Matt Gemmell

Raw Materials book cover image

My book Raw Materials is out now!

A collection of personal essays, with exclusive content and author's notes.

» Find out more

Hashing for privacy in social apps

13 min read

Three days ago, Arun Thampi blogged about his discovery that the Path social networking app uploads the user’s entire iPhone address book to its servers. There’s been extensive industry media coverage of this, and a new version of Path has been released which now asks for permission before uploading your contacts’ information. The CEO of Path, Dave Morin (@DaveMorin), also apologised for the fiasco in a blog post.

Once the story broke, I noted that Morin had posted a comment on Thampi’s piece, and I replied to that comment, asking (amongst other things) why they hadn’t used hashing instead of uploading the raw contact information. Morin’s reply to me was straightforward and honest on that point, if somewhat surprising:

This is a good alternative solution which we'll look into. Thanks for the idea.

Morin is not a “youngster” - an article from 28th December 2011 says that he’s 30 years old - so we’re not talking about a brash teenager. Nor are we talking about a management figure with no technical experience; the same article describes his previous role as a key platform engineer at Facebook.

I’m 32 (and a half) years old, at time of writing in early February 2012, so Morin and I work in the same field and are of approximately the same age. The difference is, I not only immediately thought of hashing as an appropriate measure, but was shocked that Path hadn’t implemented their app and servers that way. Nonetheless, this isn’t an isolated example.

From talking to many developers about this privacy intrusion during the past week, it quickly became disturbingly clear to me that many aren’t familiar with hashing at all.
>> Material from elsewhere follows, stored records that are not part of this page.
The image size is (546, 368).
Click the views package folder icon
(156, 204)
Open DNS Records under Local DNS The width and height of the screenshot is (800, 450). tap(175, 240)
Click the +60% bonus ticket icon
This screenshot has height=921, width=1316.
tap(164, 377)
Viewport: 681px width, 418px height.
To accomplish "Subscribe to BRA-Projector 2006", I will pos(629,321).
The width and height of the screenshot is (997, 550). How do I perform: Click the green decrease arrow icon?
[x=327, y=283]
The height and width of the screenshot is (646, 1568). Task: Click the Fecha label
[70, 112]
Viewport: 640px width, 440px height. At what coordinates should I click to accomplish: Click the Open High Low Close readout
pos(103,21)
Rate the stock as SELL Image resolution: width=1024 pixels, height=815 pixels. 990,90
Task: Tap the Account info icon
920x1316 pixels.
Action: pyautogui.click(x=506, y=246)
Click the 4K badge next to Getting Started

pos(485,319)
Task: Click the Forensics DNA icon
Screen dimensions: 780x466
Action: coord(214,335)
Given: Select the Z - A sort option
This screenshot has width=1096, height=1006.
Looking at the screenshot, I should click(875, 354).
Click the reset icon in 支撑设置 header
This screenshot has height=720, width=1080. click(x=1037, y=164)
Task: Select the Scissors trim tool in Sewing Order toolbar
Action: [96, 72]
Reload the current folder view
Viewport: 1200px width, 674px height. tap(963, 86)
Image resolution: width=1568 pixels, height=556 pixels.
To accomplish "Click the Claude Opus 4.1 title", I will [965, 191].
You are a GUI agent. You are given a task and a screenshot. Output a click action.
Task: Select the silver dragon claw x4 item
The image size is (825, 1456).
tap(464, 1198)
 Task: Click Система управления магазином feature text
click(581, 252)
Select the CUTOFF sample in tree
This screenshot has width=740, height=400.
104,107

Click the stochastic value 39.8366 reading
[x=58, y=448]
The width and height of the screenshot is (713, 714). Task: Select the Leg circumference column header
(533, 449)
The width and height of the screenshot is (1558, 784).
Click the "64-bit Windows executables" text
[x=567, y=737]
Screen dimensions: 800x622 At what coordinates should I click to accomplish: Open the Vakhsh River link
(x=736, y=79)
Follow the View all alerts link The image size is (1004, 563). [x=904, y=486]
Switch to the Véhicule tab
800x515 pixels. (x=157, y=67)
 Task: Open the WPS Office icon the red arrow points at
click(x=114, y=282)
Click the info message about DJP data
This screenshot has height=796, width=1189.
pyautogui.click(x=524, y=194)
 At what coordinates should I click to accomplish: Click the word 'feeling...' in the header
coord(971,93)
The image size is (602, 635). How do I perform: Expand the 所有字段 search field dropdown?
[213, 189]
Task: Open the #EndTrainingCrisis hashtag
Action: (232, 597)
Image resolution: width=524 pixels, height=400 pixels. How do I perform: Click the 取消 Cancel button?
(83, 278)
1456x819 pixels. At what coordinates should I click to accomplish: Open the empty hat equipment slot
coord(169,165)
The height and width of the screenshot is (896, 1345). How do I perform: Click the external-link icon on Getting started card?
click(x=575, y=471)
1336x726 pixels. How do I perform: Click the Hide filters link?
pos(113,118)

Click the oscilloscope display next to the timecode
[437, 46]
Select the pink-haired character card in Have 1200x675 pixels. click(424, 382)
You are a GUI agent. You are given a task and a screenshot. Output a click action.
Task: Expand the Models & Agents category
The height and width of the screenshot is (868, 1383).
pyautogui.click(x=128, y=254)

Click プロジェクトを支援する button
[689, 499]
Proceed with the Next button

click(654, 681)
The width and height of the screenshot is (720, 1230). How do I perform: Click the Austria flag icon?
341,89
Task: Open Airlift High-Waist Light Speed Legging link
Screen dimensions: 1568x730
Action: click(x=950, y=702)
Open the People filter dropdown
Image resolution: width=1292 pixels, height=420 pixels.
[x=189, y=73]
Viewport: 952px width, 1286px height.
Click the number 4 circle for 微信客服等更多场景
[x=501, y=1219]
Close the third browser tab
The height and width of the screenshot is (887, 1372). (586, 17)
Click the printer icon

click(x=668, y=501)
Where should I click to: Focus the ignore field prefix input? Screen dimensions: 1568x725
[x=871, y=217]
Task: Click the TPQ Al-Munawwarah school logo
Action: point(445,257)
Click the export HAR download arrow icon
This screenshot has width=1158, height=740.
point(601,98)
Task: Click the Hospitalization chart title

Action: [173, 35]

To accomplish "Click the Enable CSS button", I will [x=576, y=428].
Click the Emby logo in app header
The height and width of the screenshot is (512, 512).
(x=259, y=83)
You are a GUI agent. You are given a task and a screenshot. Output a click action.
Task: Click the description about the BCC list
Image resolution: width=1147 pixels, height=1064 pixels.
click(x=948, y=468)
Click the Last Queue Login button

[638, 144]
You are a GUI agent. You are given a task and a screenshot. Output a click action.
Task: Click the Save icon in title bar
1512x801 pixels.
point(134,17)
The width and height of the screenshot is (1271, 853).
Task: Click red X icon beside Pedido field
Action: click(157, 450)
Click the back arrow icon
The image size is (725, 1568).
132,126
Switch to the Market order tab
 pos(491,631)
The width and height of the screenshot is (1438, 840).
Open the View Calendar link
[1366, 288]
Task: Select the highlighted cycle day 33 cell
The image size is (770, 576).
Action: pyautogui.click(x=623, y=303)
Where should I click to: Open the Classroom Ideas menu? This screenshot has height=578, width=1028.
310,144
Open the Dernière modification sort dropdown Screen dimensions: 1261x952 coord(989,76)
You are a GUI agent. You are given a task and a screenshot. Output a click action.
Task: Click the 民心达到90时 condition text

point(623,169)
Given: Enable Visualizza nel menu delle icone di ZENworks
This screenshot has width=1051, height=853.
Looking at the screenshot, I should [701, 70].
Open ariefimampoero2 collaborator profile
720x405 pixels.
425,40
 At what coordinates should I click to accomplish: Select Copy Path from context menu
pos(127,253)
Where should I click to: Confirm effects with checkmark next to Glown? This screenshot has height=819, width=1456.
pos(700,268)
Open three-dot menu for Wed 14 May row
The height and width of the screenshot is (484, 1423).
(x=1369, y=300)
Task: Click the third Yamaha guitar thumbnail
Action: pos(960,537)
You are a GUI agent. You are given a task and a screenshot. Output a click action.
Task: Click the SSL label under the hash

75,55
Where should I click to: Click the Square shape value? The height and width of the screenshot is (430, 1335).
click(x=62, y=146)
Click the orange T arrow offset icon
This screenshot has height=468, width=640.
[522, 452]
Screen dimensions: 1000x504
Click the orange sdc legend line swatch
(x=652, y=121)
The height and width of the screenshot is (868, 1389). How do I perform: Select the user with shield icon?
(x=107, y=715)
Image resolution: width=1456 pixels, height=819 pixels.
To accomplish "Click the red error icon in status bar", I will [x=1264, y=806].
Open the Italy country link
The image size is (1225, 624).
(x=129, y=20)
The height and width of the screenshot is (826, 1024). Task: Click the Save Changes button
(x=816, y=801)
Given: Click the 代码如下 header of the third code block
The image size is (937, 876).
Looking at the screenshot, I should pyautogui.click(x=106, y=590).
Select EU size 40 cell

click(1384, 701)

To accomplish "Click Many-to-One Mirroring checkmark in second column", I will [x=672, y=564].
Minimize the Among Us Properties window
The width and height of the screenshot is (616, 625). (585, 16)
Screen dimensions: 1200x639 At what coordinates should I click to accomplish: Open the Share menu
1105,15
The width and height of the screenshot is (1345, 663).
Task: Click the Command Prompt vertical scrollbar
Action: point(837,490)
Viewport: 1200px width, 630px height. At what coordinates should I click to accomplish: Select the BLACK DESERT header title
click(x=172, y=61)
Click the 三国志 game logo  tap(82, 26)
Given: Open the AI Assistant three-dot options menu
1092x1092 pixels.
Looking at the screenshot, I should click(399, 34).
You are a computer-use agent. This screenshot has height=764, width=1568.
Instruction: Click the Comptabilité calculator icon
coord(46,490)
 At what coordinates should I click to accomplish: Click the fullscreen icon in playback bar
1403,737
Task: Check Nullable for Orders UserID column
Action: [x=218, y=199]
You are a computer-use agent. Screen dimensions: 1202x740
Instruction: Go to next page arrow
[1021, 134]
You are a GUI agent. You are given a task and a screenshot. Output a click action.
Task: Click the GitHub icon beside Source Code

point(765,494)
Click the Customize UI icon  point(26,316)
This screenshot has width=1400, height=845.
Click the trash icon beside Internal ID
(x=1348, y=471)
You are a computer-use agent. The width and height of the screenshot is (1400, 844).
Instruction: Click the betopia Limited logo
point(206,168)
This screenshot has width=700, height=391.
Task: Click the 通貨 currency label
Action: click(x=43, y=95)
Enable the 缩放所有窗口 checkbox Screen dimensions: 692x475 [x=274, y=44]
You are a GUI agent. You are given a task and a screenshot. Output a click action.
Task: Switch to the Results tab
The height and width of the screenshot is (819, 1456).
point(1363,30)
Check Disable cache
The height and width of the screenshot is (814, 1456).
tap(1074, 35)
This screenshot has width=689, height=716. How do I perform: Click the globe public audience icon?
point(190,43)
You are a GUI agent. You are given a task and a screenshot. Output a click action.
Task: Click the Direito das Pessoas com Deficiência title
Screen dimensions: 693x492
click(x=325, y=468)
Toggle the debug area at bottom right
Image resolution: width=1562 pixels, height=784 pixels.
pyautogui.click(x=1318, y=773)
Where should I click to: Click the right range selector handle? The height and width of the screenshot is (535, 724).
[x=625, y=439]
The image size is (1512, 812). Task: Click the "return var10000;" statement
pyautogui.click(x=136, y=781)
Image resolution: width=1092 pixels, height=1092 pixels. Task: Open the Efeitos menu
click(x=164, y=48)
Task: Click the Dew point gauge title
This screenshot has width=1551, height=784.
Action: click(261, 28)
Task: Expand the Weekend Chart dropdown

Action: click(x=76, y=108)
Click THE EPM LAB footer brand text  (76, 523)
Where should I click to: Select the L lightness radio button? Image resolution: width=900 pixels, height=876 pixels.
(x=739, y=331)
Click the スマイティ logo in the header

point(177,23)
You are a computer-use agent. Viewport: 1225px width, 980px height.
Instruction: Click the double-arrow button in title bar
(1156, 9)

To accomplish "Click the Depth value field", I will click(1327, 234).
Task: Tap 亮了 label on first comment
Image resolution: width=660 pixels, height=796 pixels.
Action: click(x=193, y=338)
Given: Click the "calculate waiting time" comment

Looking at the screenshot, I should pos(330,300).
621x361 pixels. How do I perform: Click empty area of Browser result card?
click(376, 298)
This is also predictably (and entirely forgivably) true for the many journalists who have covered the story, unintentionally distorting the issue due to lack of education in the field.

This article, therefore, aims to introduce the concept of hashing in a clear, straightforward, and no-degree-required way, suitable for journalists and casual readers as well as programmers and software engineers. I’ll also explain why it’s suitable for preserving the privacy of contact information whilst still allowing for social functionality, and I’ll touch on whether or not you really need to store that contact information (hashed or not) in the first place.

The false dilemma of privacy vs social features

Let’s consider how the Path (et al) privacy uproar started. It’s simple enough to understand:

  1. Path is a social network, and wants to make it easy for new users to connect with their friends.
  2. An obvious way to do this is to check whether any existing Path user is also a friend of a person who’s just joined. Let’s call this new user Bob, and let’s say there’s an existing Path user called Jane, who Bob happens to know outside of Path.
  3. It’s reasonable to assume that if Bob has Jane’s email address on his iPhone, then Jane is in some sense his friend, and that Bob might want to be connected with Jane on Path.
  4. Thus, a naive developer of the Path app would copy all the email addresses from Bob’s address book on his iPhone, upload them to Path’s servers, search for any matches amongst Path’s other users, and offer to connect Bob to those people. Simple.

Herein lies the (false) dilemma: you’re getting a handy social feature (automatic connection with your friends), but you’re losing your privacy (by allowing your friends’ email addresses to be uploaded to Path’s servers). As a matter of fact, your friends are also losing their privacy too.

What an awful choice to have to make! If only there was a third option!

For fun, let’s have a think about what that third option would be.

Mathematics, not magic

Hypothetically, what we want is something that sounds impossible:

  1. Some way (let’s call it a Magic Spell) to change some personal info (like an email address) into something else, so it no longer looks like an email address and can’t be used as one. Let’s call this new thing Gibberish.
  2. It must be impossible (or at least very time-consuming) to change the Gibberish back into the original email address (i.e. to undo the Magic Spell).
  3. We still need a way to compare two pieces of Gibberish to see if they’re the same.

Clearly, that’s an impossible set of demands.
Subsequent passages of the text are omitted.